If this sounds like your narrative, then I’m urgently telling you: first signs of pain — and what many people might just call “discomfort”- are very important signals. Paying attention so that we can learn from those signals is vital in order to break the cycle of assumed chronic pain.
Is the Chronic Pain Epidemic Actually an Epidemic of Ignored-Pain-Until-It’s-Too-Late?
How often is persistent pain (assumed to be chronic) actually just the result of years of unrecognized and unaddressed early aches and pains, that initially seemed too insignificant to acknowledge?
By the time someone finally presents in distress with severe chronic pain (that seems to have come out of nowhere), we’re no longer actually treating pain. At that point we’re treating the avoidance of pain.
The results of prolonged pain-avoidance include, complicated brain and nervous system changes that can perpetuate pain in a real biological way.

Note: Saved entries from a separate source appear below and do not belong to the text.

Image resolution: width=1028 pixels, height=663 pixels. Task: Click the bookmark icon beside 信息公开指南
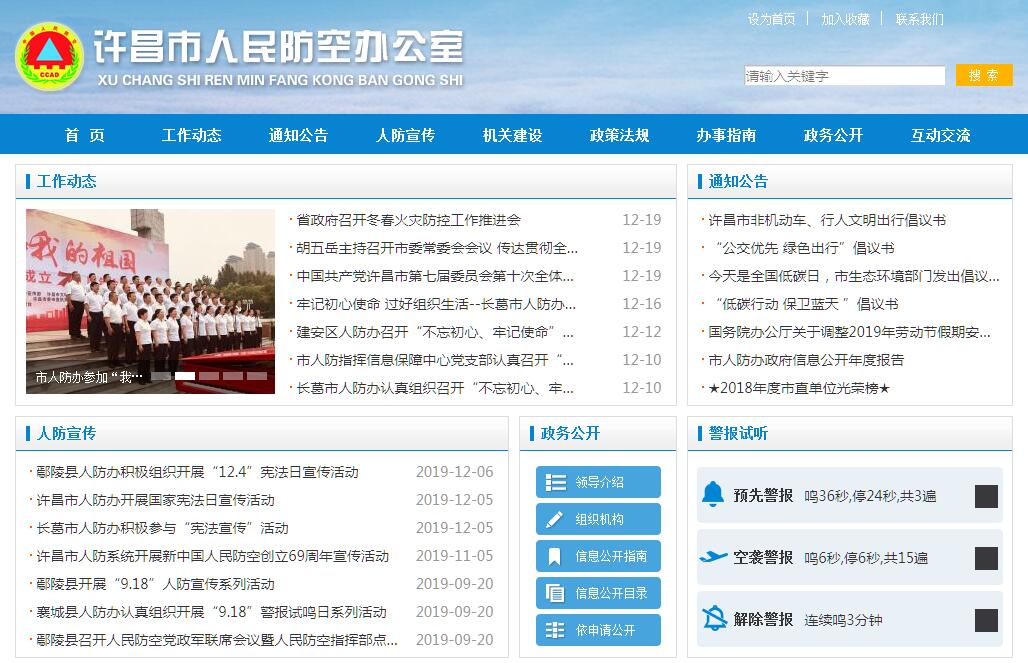click(x=555, y=556)
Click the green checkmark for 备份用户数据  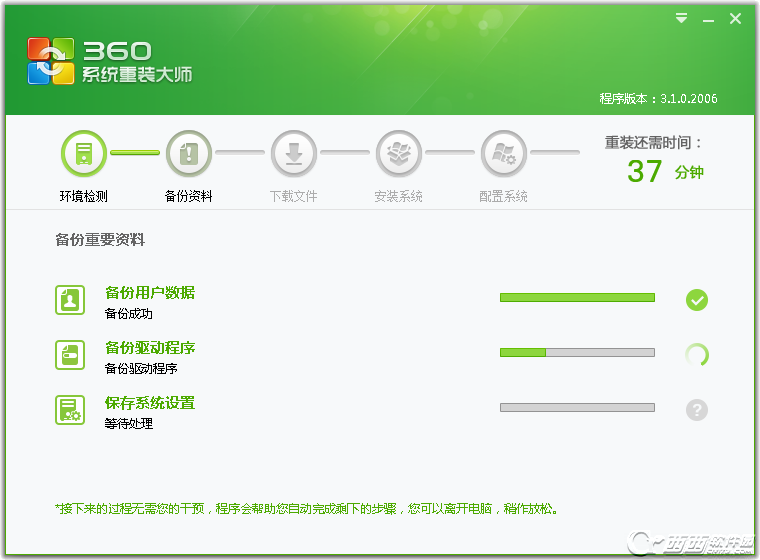click(x=697, y=299)
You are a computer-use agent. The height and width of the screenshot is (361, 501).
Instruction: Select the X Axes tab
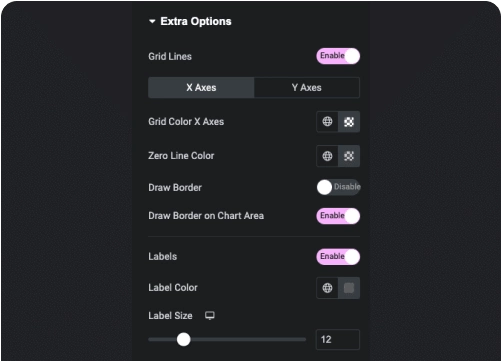point(201,88)
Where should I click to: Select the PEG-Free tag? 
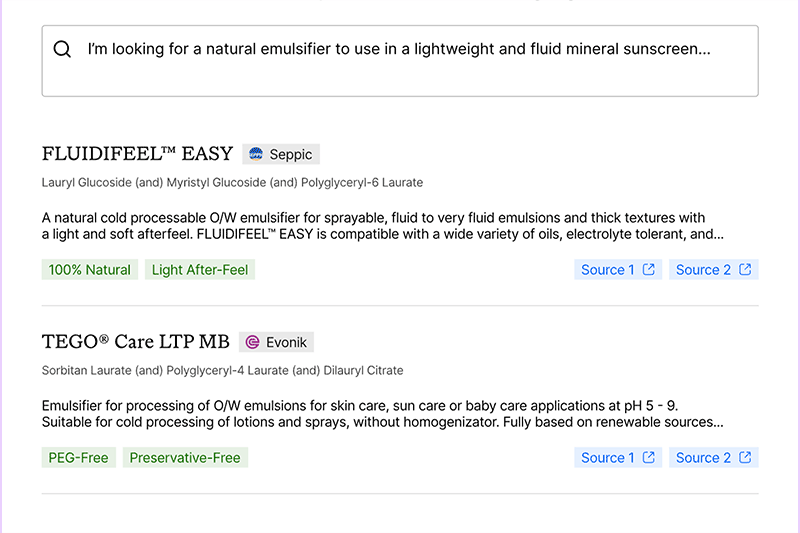(79, 458)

Then of course the only thing left to do at that point is to “kill” the pain in an attempt to salvage our sanity. But if that doesn’t work, then yes — we must find ways to live with it, enter treatments like CBT and ACT.
Listening to your pain starts with talking about it right away. Talk to yourself about it. Talk to a practitioner about it. Learn to talk about your pain without shame or disdain.
It’s up to practitioners and physicians to lead the way here and put aside our desire to “fix”. What patients need from us is permission and guidance to safely and appropriately listen and reflect on their unique experience of being in pain. Everyone deserves to determine for themselves what that experience is.
Pushing your comfort zone to experience new and exciting heights does not have to come at a biological cost.
Pain is a part of life. It’s a part of you. Let yourself experience before blindly pushing ahead. Turning your attention to pain-coping strategies can transform all future pain-experience.
It’s time to embrace pain-coping, not just pain-killing.
By exploring the pain-experience in practice, I now know that we can all learn to improve pain-coping and pave the way for a better future for ourselves and our loved ones.